→ What is expected:
Every line from the one with "アクセス (833, 14)" to the one with "Login (41, 202)", including those two, is to be copied exactly; all other lines of the entries below are left out.

(Excerpts from a dataset)
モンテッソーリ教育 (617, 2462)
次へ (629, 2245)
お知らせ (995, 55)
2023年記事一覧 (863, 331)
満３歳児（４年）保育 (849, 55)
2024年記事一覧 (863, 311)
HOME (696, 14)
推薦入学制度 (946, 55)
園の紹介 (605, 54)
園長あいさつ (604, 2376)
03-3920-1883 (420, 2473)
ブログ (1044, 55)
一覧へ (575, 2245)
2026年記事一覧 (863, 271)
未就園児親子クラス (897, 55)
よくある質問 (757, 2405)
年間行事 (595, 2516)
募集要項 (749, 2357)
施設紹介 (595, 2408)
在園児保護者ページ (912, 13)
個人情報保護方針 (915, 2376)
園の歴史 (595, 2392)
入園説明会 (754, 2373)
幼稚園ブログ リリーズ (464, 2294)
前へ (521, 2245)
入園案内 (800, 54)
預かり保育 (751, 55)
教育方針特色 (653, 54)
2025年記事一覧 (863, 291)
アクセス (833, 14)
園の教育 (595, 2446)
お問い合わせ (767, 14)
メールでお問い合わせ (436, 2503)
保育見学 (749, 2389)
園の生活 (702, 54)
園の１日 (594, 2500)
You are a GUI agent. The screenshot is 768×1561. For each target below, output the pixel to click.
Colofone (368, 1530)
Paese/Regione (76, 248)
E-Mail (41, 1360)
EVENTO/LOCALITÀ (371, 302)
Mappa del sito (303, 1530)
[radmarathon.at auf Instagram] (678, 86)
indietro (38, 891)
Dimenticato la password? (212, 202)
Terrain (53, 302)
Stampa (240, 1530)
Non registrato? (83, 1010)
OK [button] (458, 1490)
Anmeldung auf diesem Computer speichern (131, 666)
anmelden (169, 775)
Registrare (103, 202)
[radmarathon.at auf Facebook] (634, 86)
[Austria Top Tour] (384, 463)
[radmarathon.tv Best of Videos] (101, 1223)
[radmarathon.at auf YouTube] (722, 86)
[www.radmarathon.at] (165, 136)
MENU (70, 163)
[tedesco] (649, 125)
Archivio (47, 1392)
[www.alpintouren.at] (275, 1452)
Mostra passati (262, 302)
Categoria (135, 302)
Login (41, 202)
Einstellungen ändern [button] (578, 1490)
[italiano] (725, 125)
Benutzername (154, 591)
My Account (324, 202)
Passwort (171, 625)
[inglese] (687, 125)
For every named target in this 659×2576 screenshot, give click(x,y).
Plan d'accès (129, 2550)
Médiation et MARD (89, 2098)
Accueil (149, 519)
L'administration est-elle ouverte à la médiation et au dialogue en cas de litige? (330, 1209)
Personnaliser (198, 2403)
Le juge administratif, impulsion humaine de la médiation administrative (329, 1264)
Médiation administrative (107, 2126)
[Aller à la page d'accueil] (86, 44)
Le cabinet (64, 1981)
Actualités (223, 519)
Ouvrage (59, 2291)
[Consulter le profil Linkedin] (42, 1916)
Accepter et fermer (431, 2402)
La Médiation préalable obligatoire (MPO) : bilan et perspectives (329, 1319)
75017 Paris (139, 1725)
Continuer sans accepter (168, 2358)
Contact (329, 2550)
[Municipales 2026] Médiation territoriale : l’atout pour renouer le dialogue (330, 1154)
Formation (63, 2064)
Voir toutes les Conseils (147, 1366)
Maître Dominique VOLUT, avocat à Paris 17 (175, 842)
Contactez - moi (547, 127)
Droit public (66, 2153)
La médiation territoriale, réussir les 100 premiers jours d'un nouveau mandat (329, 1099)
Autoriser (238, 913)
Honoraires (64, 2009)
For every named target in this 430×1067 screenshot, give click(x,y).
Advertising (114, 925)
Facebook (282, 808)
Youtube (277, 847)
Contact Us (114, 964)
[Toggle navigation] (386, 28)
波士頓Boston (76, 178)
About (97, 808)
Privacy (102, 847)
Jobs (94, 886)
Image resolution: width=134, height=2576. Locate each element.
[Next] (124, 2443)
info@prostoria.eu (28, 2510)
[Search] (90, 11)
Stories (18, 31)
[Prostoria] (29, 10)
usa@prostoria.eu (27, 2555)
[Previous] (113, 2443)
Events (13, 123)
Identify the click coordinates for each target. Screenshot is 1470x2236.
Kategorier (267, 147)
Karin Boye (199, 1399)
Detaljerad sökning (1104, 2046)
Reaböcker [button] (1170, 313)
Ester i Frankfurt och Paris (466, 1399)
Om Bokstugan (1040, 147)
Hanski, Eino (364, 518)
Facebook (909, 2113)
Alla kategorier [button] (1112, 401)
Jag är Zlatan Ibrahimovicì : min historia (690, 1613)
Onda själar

→ Task solution:
アクセス (833, 14)
園の教育 (595, 2446)
お問い合わせ (767, 14)
メールでお問い合わせ (436, 2503)
保育見学 (749, 2389)
園の生活 (702, 54)
園の１日 (594, 2500)
You are a GUI agent. The screenshot is 768×1561. For each target below, output the pixel to click.
Colofone (368, 1530)
Paese/Regione (76, 248)
E-Mail (41, 1360)
EVENTO/LOCALITÀ (371, 302)
Mappa del sito (303, 1530)
[radmarathon.at auf Instagram] (678, 86)
indietro (38, 891)
Dimenticato la password? (212, 202)
Terrain (53, 302)
Stampa (240, 1530)
Non registrato? (83, 1010)
OK [button] (458, 1490)
Anmeldung auf diesem Computer speichern (131, 666)
anmelden (169, 775)
Registrare (103, 202)
[radmarathon.at auf Facebook] (634, 86)
[Austria Top Tour] (384, 463)
[radmarathon.tv Best of Videos] (101, 1223)
[radmarathon.at auf YouTube] (722, 86)
[www.radmarathon.at] (165, 136)
MENU (70, 163)
[tedesco] (649, 125)
Archivio (47, 1392)
[www.alpintouren.at] (275, 1452)
Mostra passati (262, 302)
Categoria (135, 302)
Login (41, 202)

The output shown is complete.